Things I learned yesterday 21/09/15

hugh garry
4 min readSep 21, 2015

I’m trying to get into a habit of writing regularly so I’m spending a few minutes every day thinking and writing about what I learned yesterday.

On Alfred Hitchcock

Despite using music brilliantly to create suspense in his other work there was no musical soundtrack for The Birds. However he did use musical moments within the film to subtly draw the audience in. One of the few moments where music occurs in the film is when the schoolchildren are singing “Ristle-tee, rostle-tee”. Birds slowly begin to congregate one by one on the playground. Brief elements of the children’s tune are woven through the “Schoolhouse Swarm” as the sounds flapping wings incites terror on the children. Also Debussy’s “Arabesque #2” was cleverly disguised during a scene where the main character, Melanie Daniels plays a few bars on the piano. The Arabesque is a departure from what one would expect from a suspense/horror film. With no threat present, it lulls the audience into a false sense of security. It’s the sound of safety and the sound of victory. When compared to the movie, this uplifting track is contradictory in many ways, because we know there is no victory for the main characters.

With no soundtrack Hitchcock had to create tension by manipulating natural sounds and using them in a context that lead the viewer down a desired path:

“For instance, when Melanie is locked up in the attic with the murderous birds, we inserted the natural sounds of wings, but we stylised them so as to create greater intensity. We wanted to get a menaing wave of vibration rather than a single level. There was a variation of the noise, an assimilation of the unequal noise of the wings. Of course, I took the dramatic license of not having the birds scream at all.

To describe a sound accurately, one has to imagine its equivalent in dialogue. What I wanted to get in the attack is as if the birds were telling Melanie, “Now, we’ve got you where we want you. Here we come. We don’t have to scream in triumpgh or in anger. This is going to be a silent murder.” That’s what the birds were saying, and we got the technicians to achieve that effect through electronic sound.”

On the Shirley Card

Until recently, there has been a light-skin bias embedded in colour film stock emulsions and digital camera designs. Due to this colour bias, rendering non-Caucasian skin tones was difficult to do well and required various technical compensations. The colour bias comes from the Shirley Card. For many years, the Shirley Card — named for the original model, who was a white employee of Kodak — was used by photo labs to calibrate skin tones, shadows and light during the printing process. The earliest colour film was not sensitive enough to accurately capture darker subjects subjects, especially when the scene had brighter, whiter elements. In 1978, the filmmaker Jean-Luc Godard famously refused to use Kodak film to shoot in Mozambique because he declared the film was racist.

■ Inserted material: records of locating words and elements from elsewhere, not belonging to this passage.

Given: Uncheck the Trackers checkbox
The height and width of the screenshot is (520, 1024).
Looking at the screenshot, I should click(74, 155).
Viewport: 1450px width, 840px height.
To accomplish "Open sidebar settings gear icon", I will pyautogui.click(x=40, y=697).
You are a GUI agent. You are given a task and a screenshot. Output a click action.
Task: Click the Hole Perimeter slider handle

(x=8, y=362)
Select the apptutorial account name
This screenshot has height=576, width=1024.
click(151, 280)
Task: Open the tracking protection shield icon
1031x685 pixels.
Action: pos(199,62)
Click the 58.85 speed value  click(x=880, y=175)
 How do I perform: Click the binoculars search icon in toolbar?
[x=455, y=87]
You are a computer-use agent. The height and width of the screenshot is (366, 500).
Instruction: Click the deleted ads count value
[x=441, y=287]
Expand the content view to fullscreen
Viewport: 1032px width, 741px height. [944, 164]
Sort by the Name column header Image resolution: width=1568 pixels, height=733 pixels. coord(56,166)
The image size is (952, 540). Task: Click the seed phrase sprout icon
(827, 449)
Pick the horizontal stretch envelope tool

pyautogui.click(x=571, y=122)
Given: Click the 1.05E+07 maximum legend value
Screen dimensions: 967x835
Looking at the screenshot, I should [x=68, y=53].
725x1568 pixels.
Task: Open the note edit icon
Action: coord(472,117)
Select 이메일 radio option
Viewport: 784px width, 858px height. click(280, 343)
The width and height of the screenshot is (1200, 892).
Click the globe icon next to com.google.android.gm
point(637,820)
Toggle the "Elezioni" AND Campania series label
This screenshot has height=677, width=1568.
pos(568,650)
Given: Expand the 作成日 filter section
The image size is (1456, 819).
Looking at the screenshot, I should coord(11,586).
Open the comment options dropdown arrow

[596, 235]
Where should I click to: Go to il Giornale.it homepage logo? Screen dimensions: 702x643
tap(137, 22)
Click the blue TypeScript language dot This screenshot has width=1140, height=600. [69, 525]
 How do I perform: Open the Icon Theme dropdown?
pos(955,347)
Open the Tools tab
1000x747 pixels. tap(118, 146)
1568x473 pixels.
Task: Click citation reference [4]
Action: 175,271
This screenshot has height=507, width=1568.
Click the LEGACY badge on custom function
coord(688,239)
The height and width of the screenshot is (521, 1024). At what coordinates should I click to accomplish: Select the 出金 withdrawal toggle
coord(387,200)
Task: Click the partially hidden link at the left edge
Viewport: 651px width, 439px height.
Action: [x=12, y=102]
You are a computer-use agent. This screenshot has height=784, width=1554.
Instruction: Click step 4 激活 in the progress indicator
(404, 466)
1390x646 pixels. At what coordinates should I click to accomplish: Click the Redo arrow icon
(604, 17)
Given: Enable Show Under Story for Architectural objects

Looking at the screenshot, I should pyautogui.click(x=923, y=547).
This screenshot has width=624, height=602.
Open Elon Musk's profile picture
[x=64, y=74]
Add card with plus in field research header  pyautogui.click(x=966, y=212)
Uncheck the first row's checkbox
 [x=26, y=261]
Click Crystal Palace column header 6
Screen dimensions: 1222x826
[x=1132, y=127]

On a ‘Best Leading Actress’ Emmy given to a black woman for the first time

It shocks me when I hear stuff like this. I shouldn’t be shocked, I know, but I am. Without giving it too much thought my head tells me this probably happened in the mid-70s — not 2015. But then I think about my favourite shows from childhood right up until now and the absence of black women in leading roles is remarkable. Her speech was great: “The only thing that separates women of colour from anyone else is opportunity. You cannot win an Emmy for roles that are simply not there.”

On Woody Herrleson’s dad being accused of shooting JFK

Woody Harrelson’s dad was a serial killer. Charles V Harrelson was jailed in 1973 for the murder of grain dealer Sam Degelia Jr. He was sentenced to 15 years, but released after five for good behaviour. In 1981 he was given two life sentences for the assassination of district judge John H Wood — the first murder of an American judge in the 20th century. At times, he also claimed to have assassinated John F Kennedy. It was in 1981, after he heard his father had been arrested for killing the judge, that Woody tried to get in touch with him, aged 20. Woody then spent years, and millions trying to get him a new trial.